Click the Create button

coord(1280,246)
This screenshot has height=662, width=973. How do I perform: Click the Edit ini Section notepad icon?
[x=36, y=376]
---
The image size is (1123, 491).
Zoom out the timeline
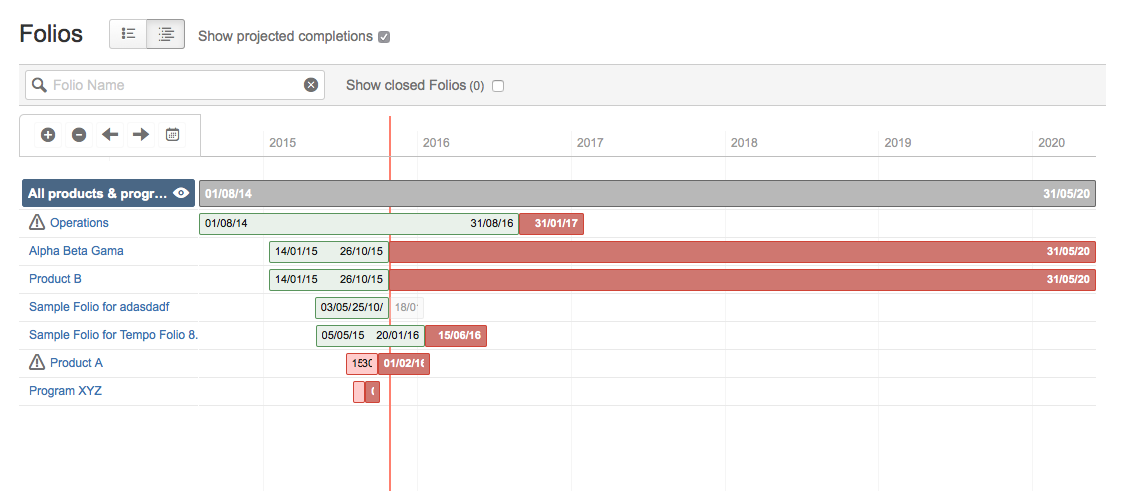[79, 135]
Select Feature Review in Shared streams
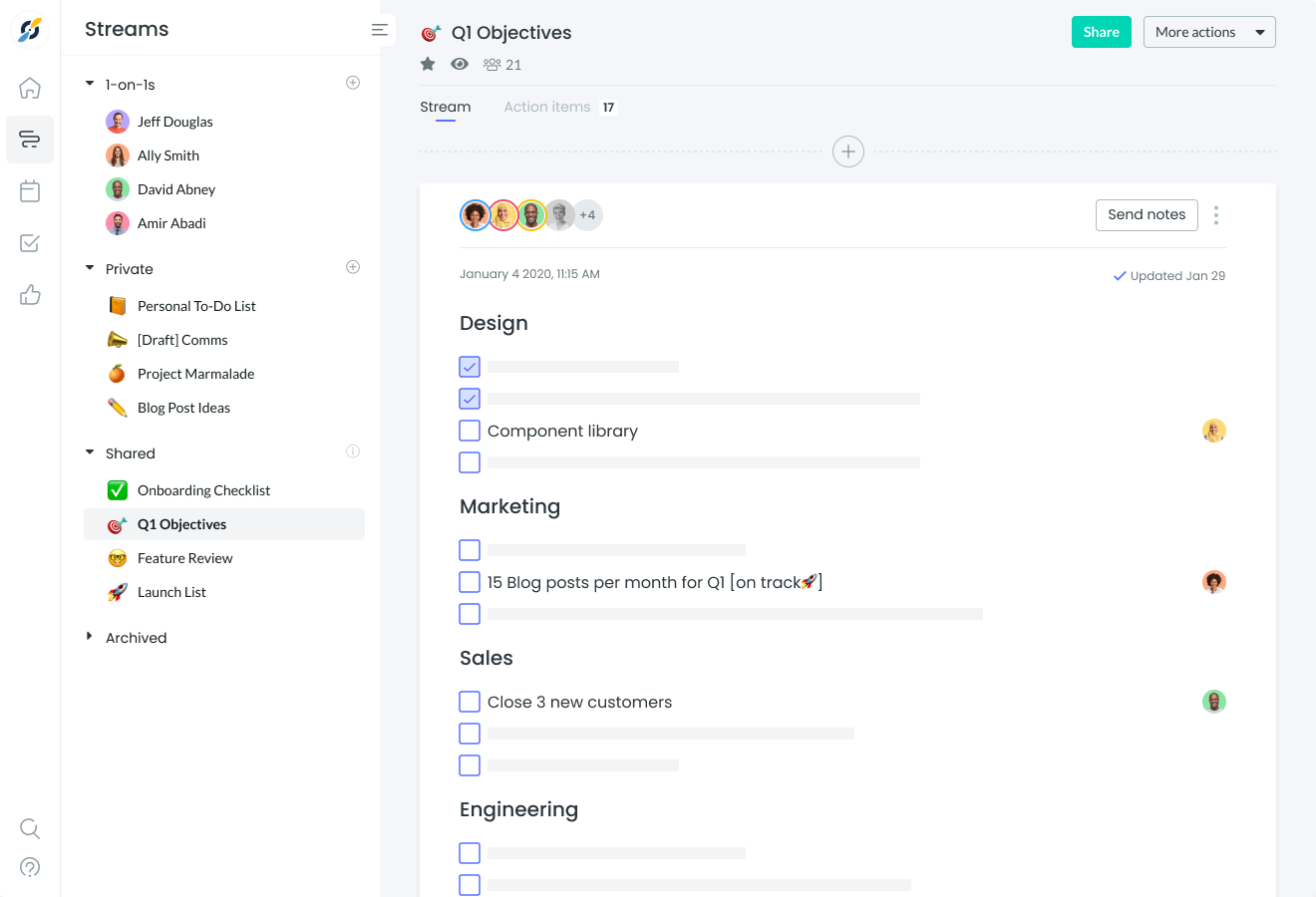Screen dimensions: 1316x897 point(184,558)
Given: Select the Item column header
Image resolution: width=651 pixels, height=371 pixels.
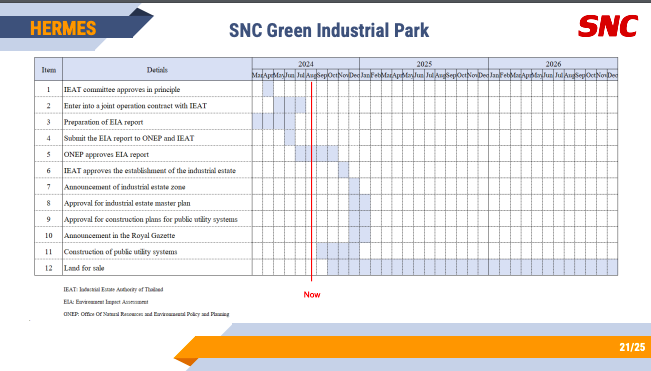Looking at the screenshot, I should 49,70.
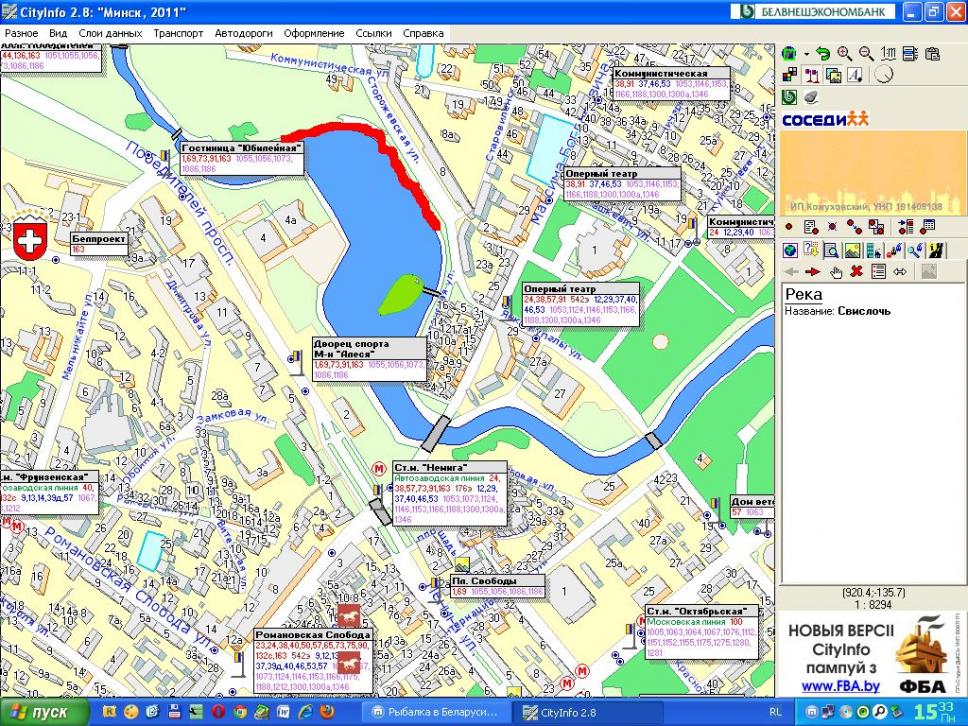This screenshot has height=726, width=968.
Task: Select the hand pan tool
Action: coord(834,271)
* * *
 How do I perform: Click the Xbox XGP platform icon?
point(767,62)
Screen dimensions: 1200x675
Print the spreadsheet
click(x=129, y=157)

• _TO DO_:
Using the data above, which lines fall from the one with "The image size is (1123, 491)." through the one with "Given: Select the Item column header"? Repeat them exactly, ends included, minus any pictures.

• _WRITTEN RESPONSE_:
The image size is (1123, 491).
Zoom out the timeline
[79, 135]
Select Feature Review in Shared streams
Screen dimensions: 1316x897 point(184,558)
Given: Select the Item column header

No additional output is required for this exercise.